Cloudera Hadoop Developer Training- Is it Worth it?

Is Cloudera Developer Training for Apache Hadoop worth it?

I just finished the Cloudera Developer Training for Apache Hadoop course, and passed the Cloudera Certified Developer for Apache Hadoop exam. I am feeling good about passing the certification exam on the first try, but have some mixed feelings, primarily around: is it worth the course fee (upwards of $2,700 at the time of the writing)? In particular, what is the value to job seekers or professionals wanting to augment their skill set and polish their resumes? Is it worth it to Java developers to take this course? Don’t get me wrong, the instructor (Mark Fei) was excellent! He was very knowledgeable and engaging. The course itself covers a lot of material in a digestible way. The question in my mind is, will you appreciate all the knowledge in taking the Developer course, or would picking up a book on Hive (or Pig) be more than enough for what you need to do?

For most users, I think this class might be over-kill. Being intellectually curious and passionate about Big Data, Hadoop, and learning new technologies, I looked forward to getting into the intimate details of Hadoop, the Map Reduce algorithm, and examples. A lot of this information is already available on the web, for free, at Cloudera, Hadoop and other sites. I knew I shouldn’t kid myself into thinking I would be able to carve enough time out of my busy day at work to get up to speed on this, so I signed up for the course. True for any training or professional development course, setting aside a block of time to take a course from a knowledgeable instructor is invaluable. I had bought Hadoop, the Definitive Guide a few months back, but it has been collecting dust for a while. (I did read the introductory chapters which was useful background for the course). The course gives you a good overview of the entire Hadoop ecosystem, as well as goes over a few key examples with hands-on labs to help you get comfortable with the material. It is good (I’d say pretty important) to be familiar with object oriented language concepts, otherwise the class may be over your head (One guy without Java background just picked up left, he was totally lost; other Oracle (SQL) guys were up for the challenge and loved the Hive section). After four days, I walked away with a lot of knowledge and insights that I would have not necessarily received from just reading materials online, and most likely would have taken me much longer than 4 days to complete, if at all. I have better ideas on how to re-architect the ETL process for my client’s analytics warehouse, and improve their production environment, too.

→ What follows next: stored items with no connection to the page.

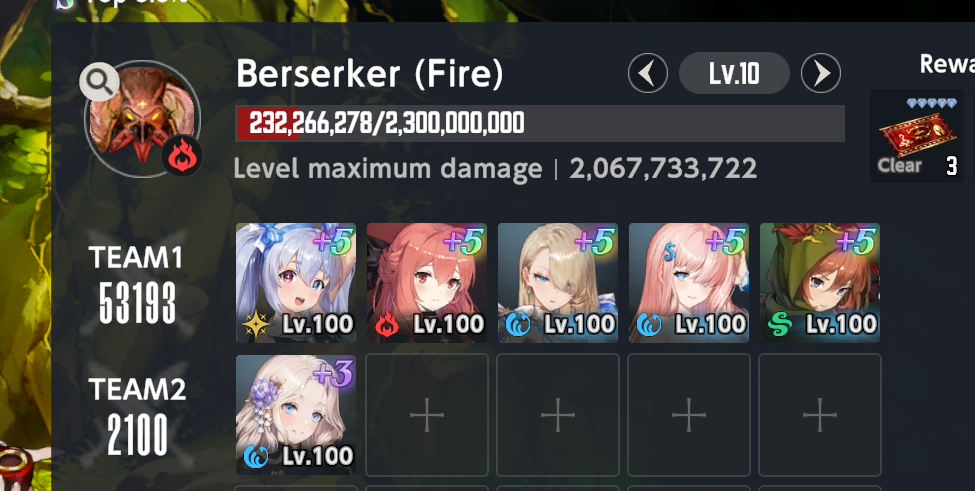Add hero to second Team 2 slot
This screenshot has height=491, width=975.
[x=427, y=415]
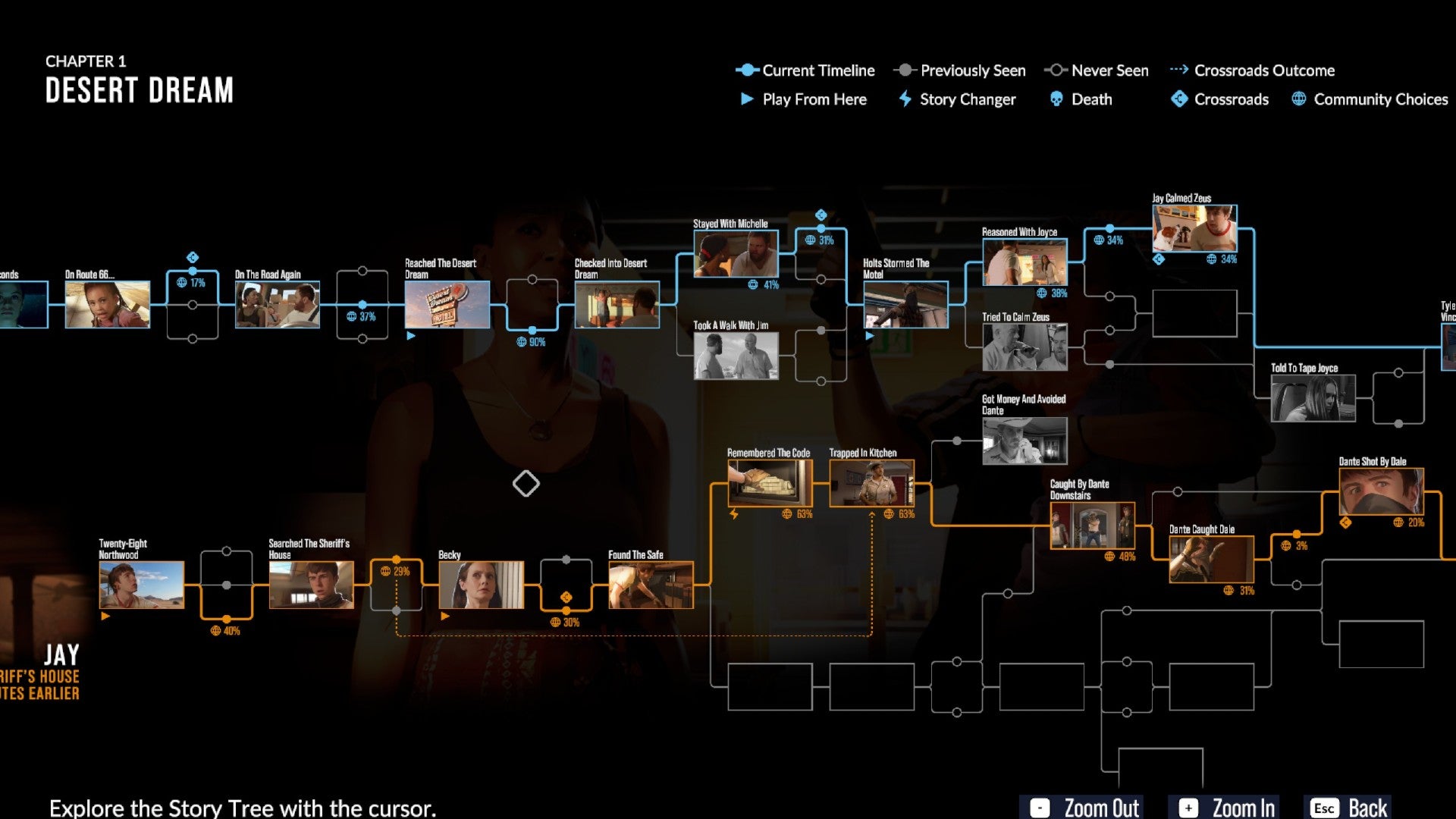The image size is (1456, 819).
Task: Click the Zoom Out minus button
Action: [x=1037, y=807]
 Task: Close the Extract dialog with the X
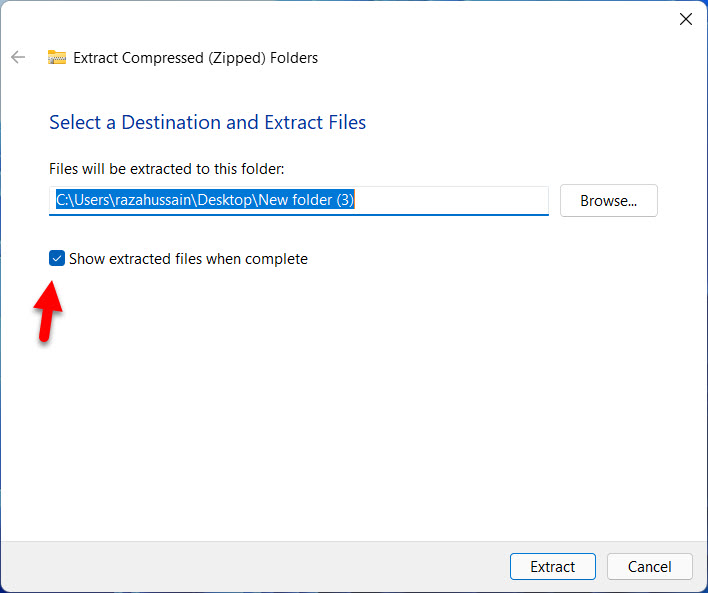coord(685,19)
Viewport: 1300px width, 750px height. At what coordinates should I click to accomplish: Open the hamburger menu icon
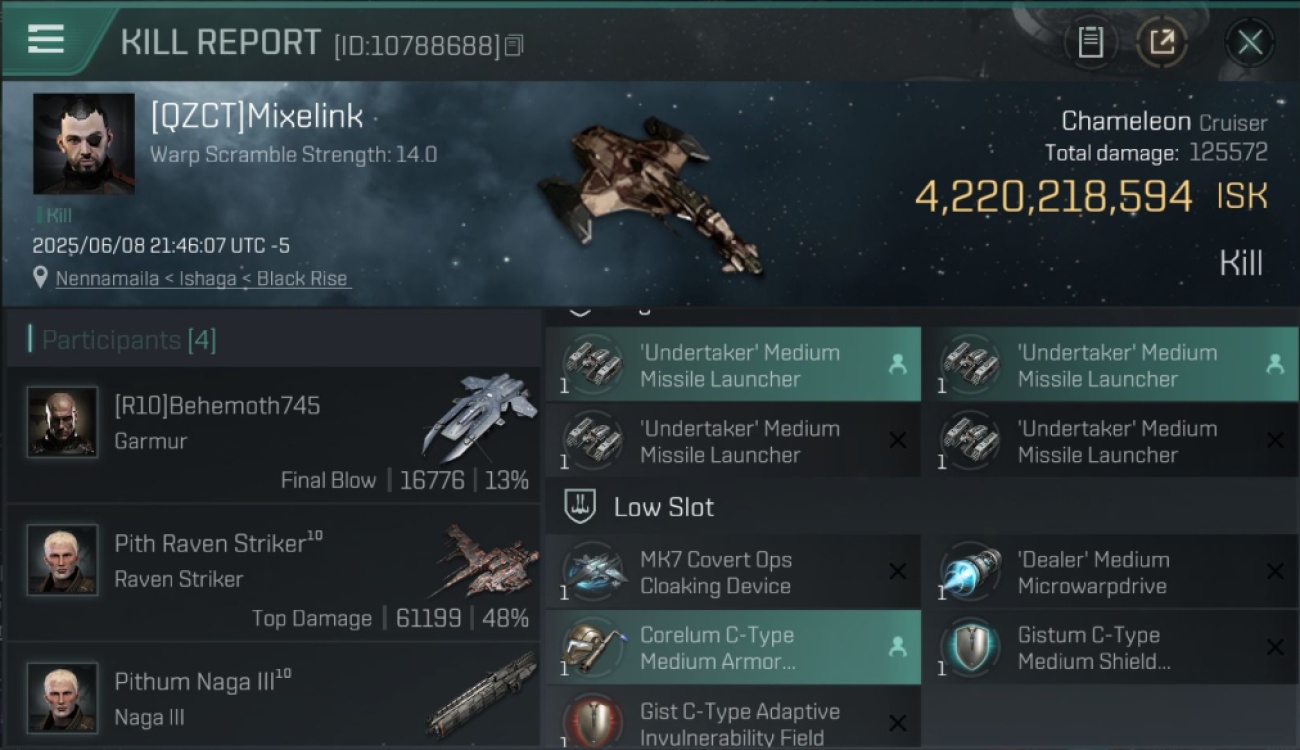coord(46,39)
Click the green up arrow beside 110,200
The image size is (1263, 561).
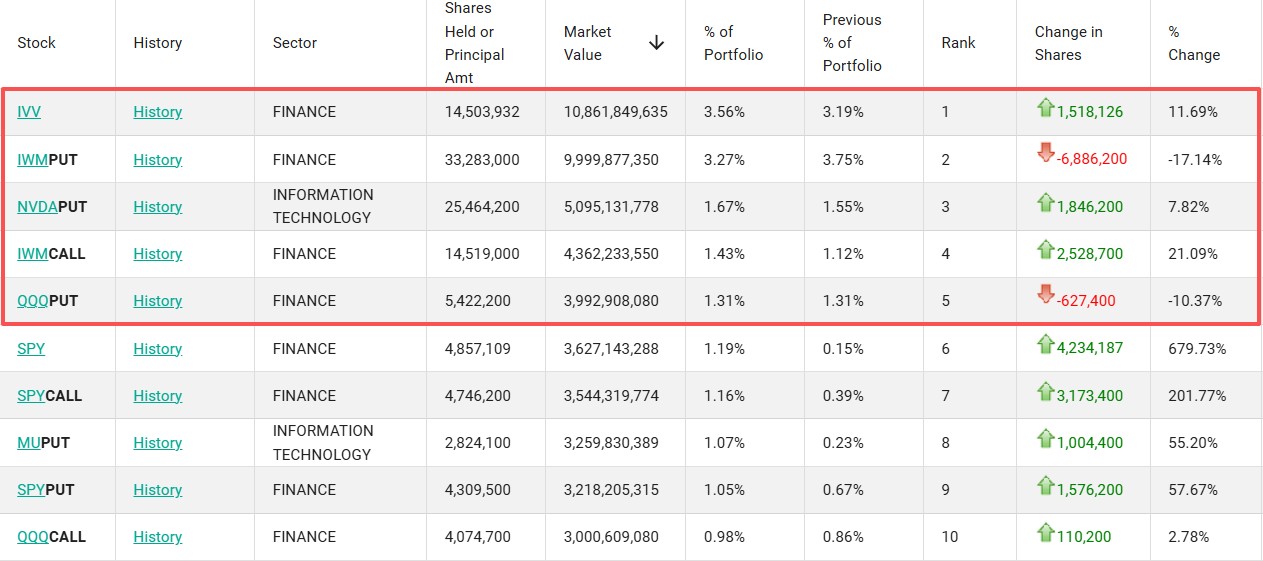pyautogui.click(x=1045, y=532)
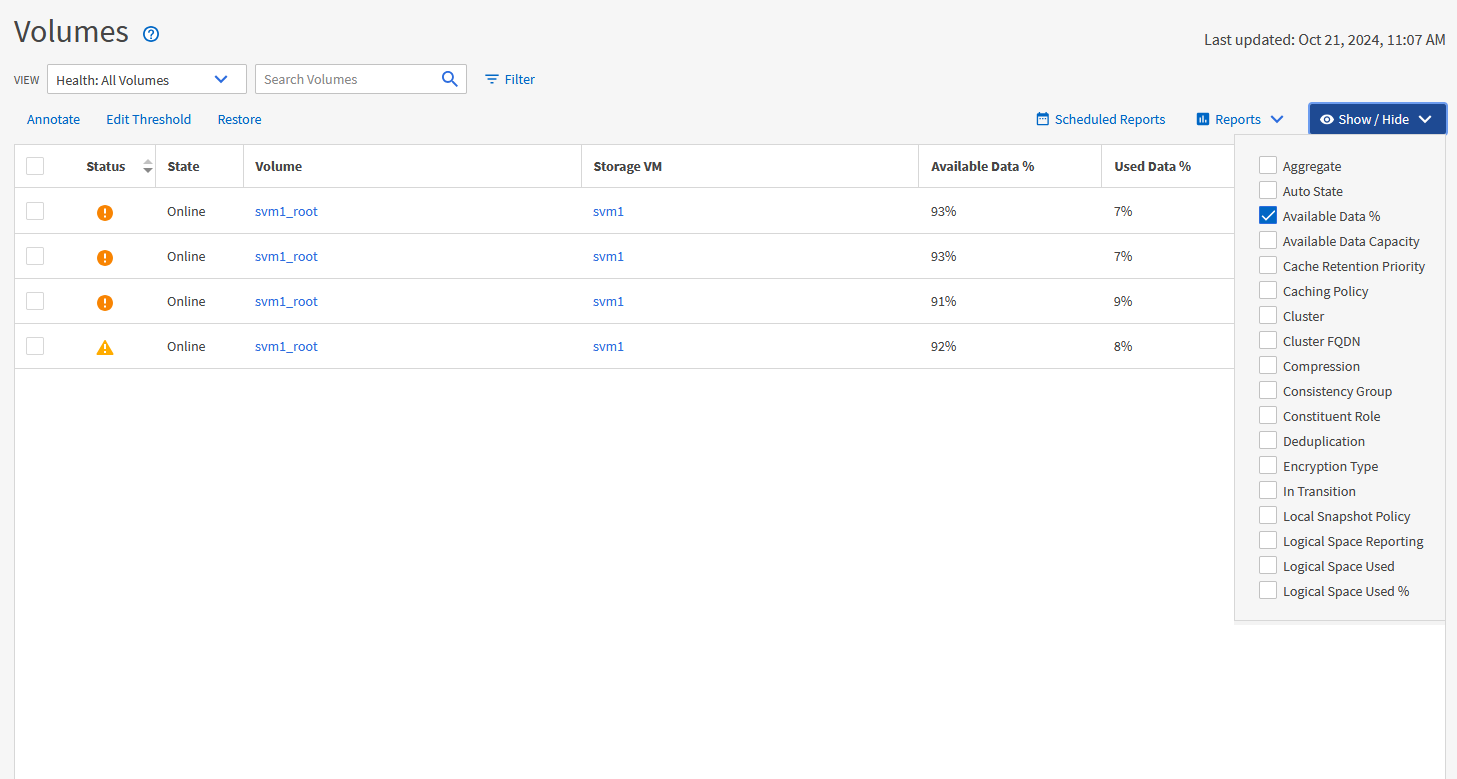
Task: Click the eye icon on Show/Hide button
Action: (x=1330, y=118)
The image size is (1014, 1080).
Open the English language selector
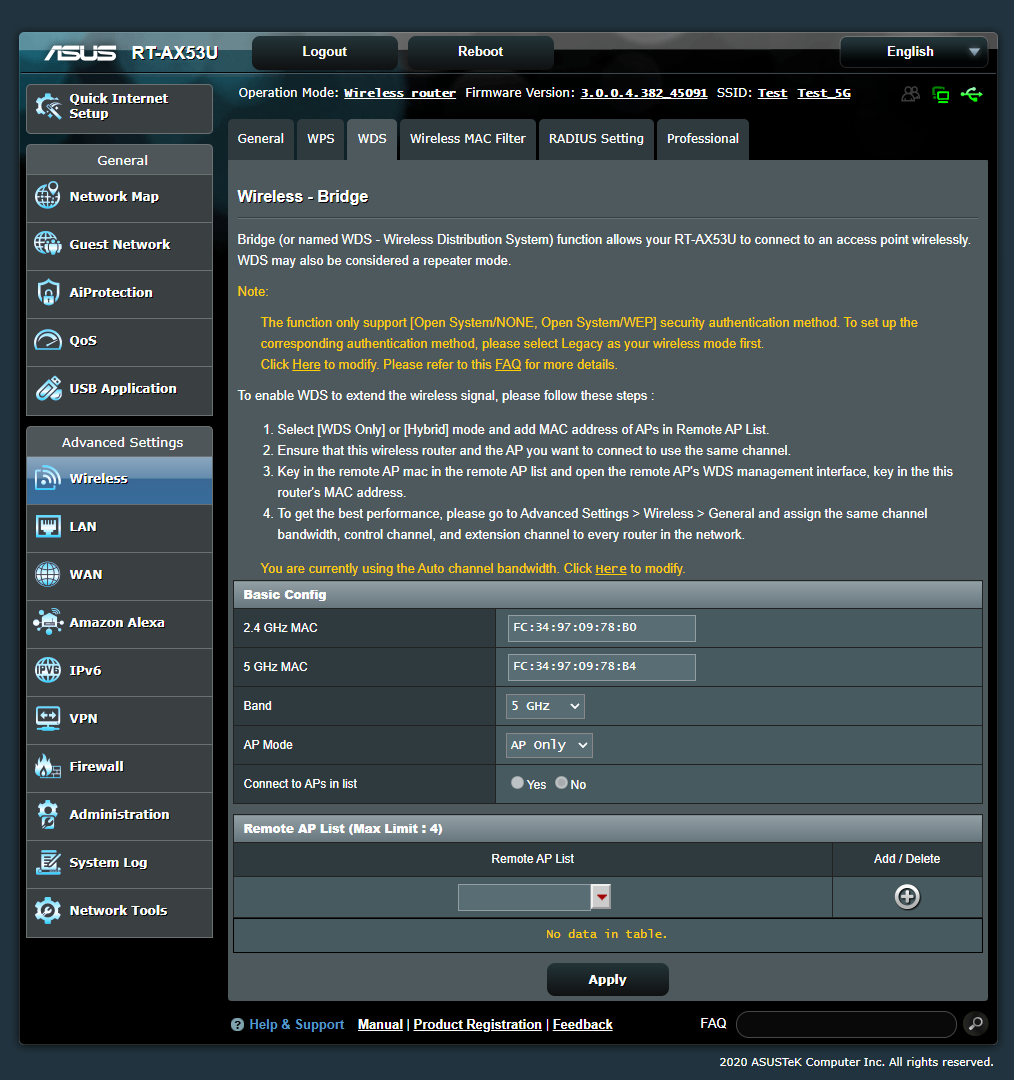911,51
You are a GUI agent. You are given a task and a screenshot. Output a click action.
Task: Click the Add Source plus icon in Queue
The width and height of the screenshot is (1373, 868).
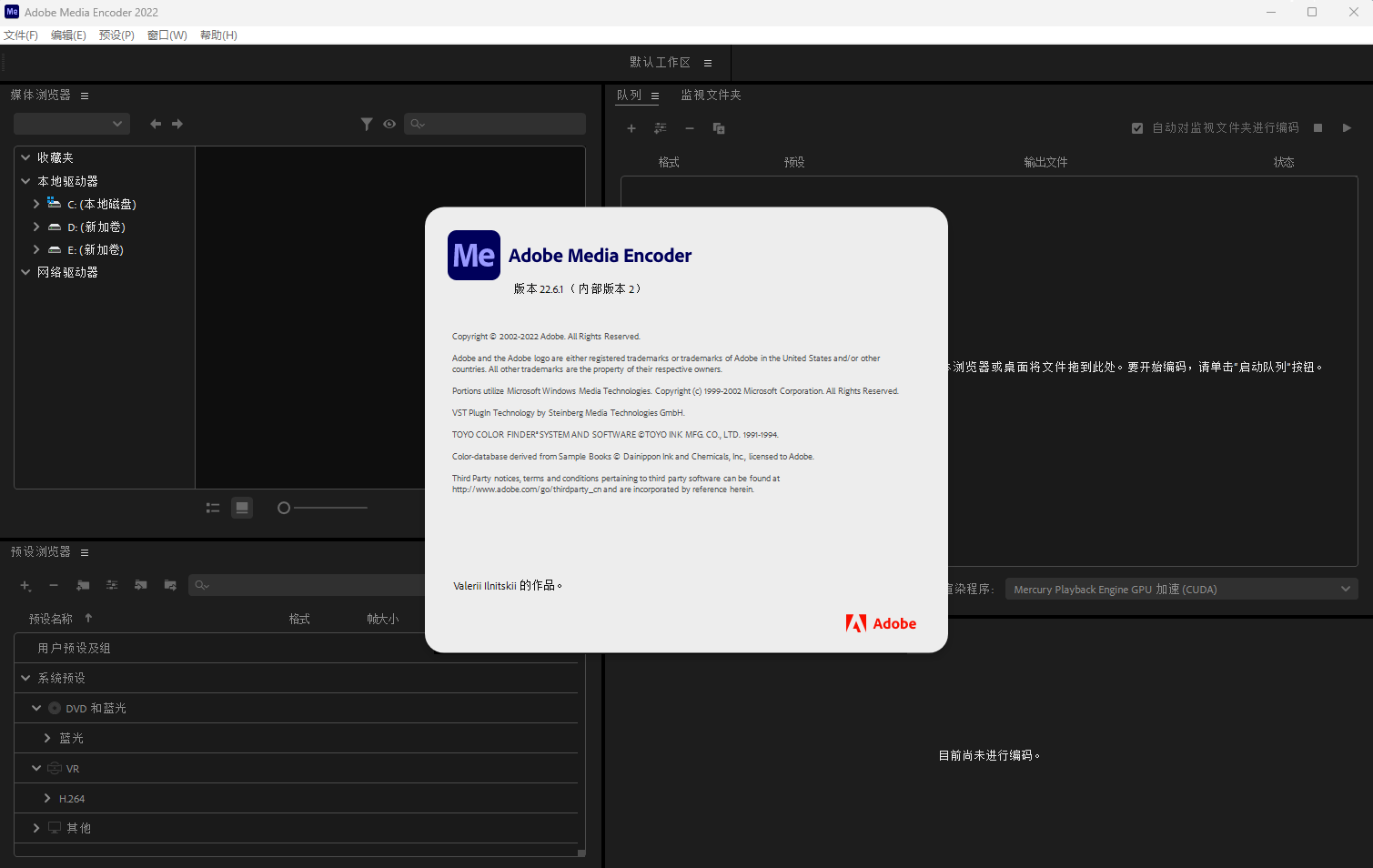[631, 127]
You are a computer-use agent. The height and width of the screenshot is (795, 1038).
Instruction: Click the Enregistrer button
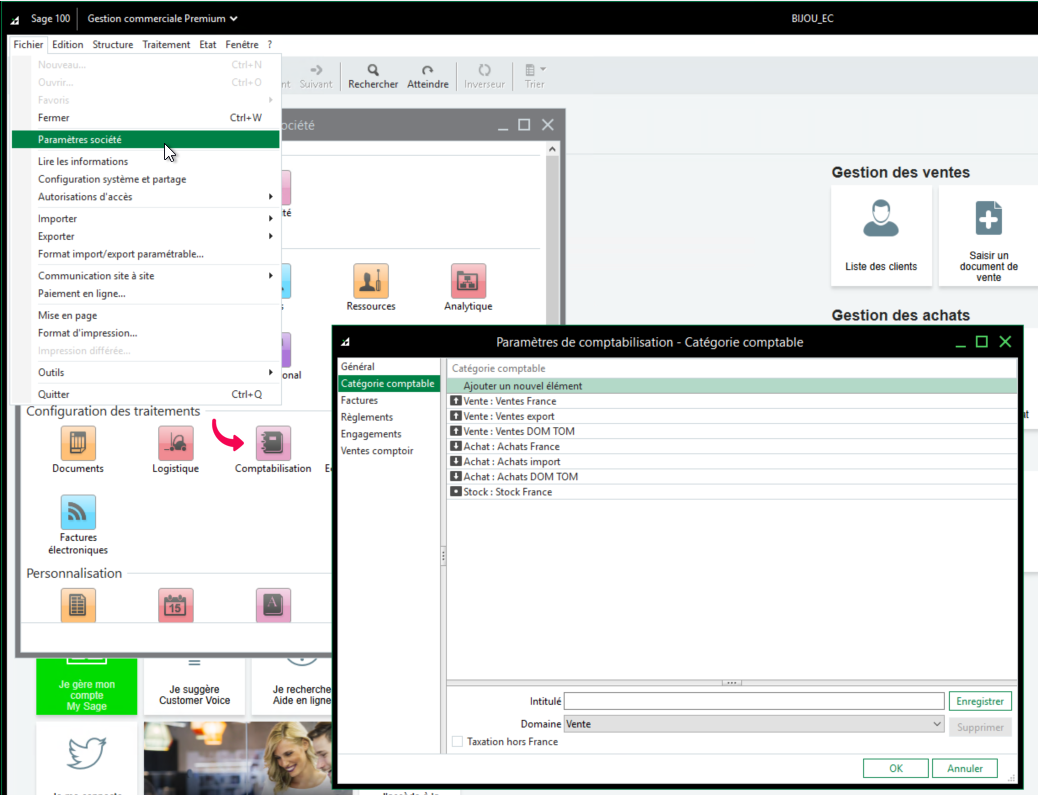[979, 702]
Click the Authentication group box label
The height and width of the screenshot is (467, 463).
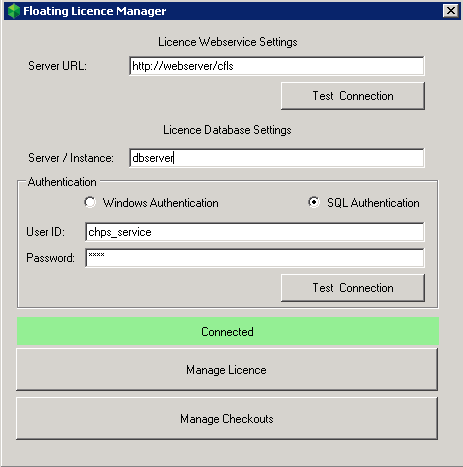(62, 182)
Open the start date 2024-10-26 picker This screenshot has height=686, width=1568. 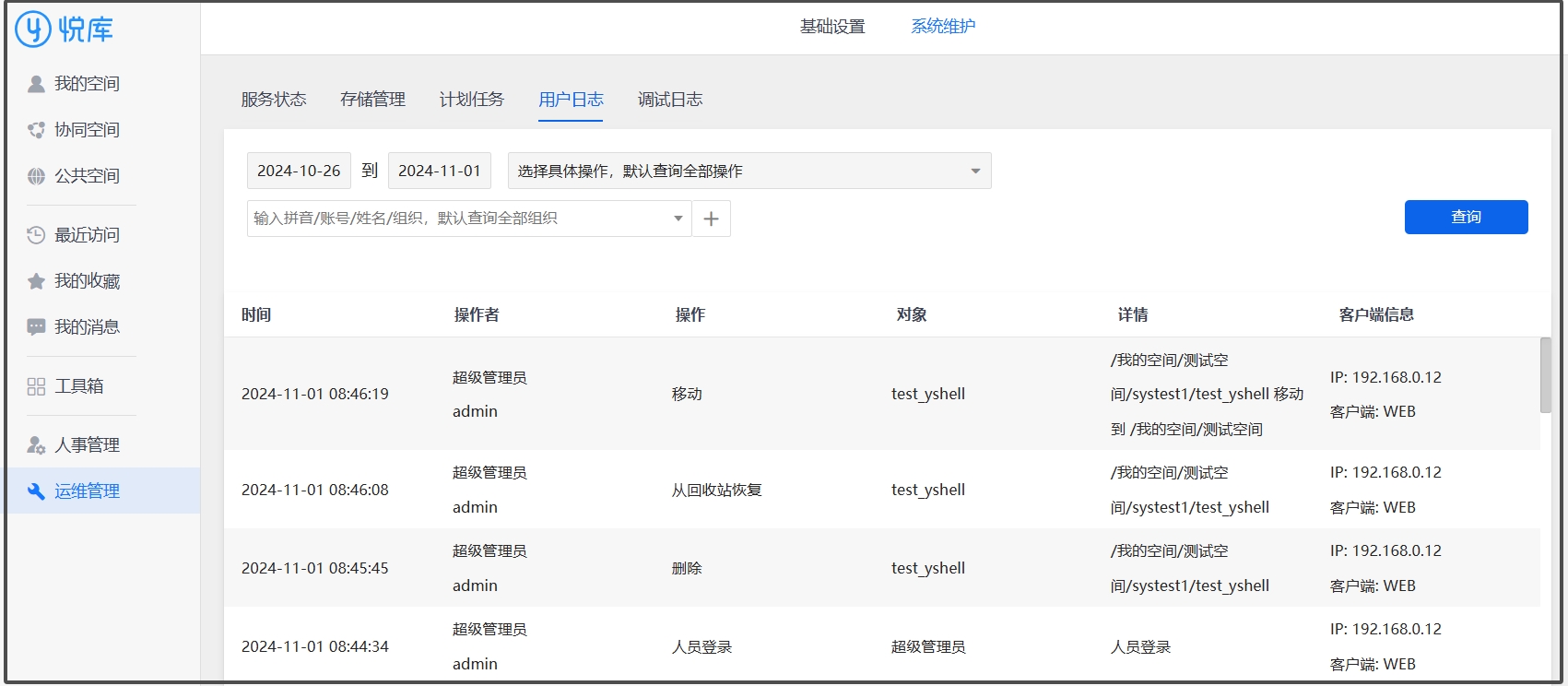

Hadoop is very hot in the job market right now (in New York, at least). As an anecdote, I have met many recruiters and head hunters who are looking for experienced Hadoop developers on behalf of their clients. (Hadoop + Python seems particularly popular). Does it make sense for job seekers in the Big Data, analytics, or BI field to get certified? I think that’s an open question. Real world experience beats certification any day of the week, I believe, but for those wanting to get up to speed quickly, the Cloudera course definitely helps you do that, and gives you a framework (i.e. developer certification) for claiming that you are reasonably knowledgeable. Being able to ask questions and engage in conversation during the course with a good instructor is very helpful and worthwhile, especially if you have real-world problems or concerns you are trying to address.

As far as Hive is concerned, anyone who writes SQL by hand regularly would have no problem getting up to speed in Hive (i.e., in a few hours, if that). Hive lets you write SQL-like statements and generates map reduce jobs automatically for you in the background (no programming required). So buying a book on Hive and reading that would probably be enough for a getting up to speed and being qualified for a data analyst role where Hadoop / Hive was being used. (I.e., no need to take the Developer course. Cloudera offers a course on Pig and Hive, but I have not taken it and cannot comment whether it is worth it. There is no “certification” for Hive or Pig at this point in time). Pig has its own language (PigLatin), so the learning curve may be slightly steeper (but not by much) for anyone with a good scripting language background (Perl, Python). I should mention Hive really only works well with text data; for binary based data (i.e. image analysis), then you really will need Java (or Python via Hadoop Streaming) knowledge of the map reduce algorithm.

Overall, I enjoyed the course, and am generally positive about it. I am more knowledgeable and can speak more confidently about Hadoop when speaking with tech professionals, senior management, and clients. I have a good sense of what Hadoop can and cannot do. Is it worth the price tag? My immediate reaction is “yes” if you plan on doing some advanced Hadoop work, need to know the framework well, or will be consulting to tech professionals and senior management on data architecture and IT strategy issues. If you work primarily with text data, then you can get by with SQL-like querying (through Hive) for the problems you are trying to solve, then it is probably not worth it; just learn Hive (which would be almost effortless for SQL professionals) or Pig from a book instead.

19 thoughts on “Cloudera Hadoop Developer Training- Is it Worth it?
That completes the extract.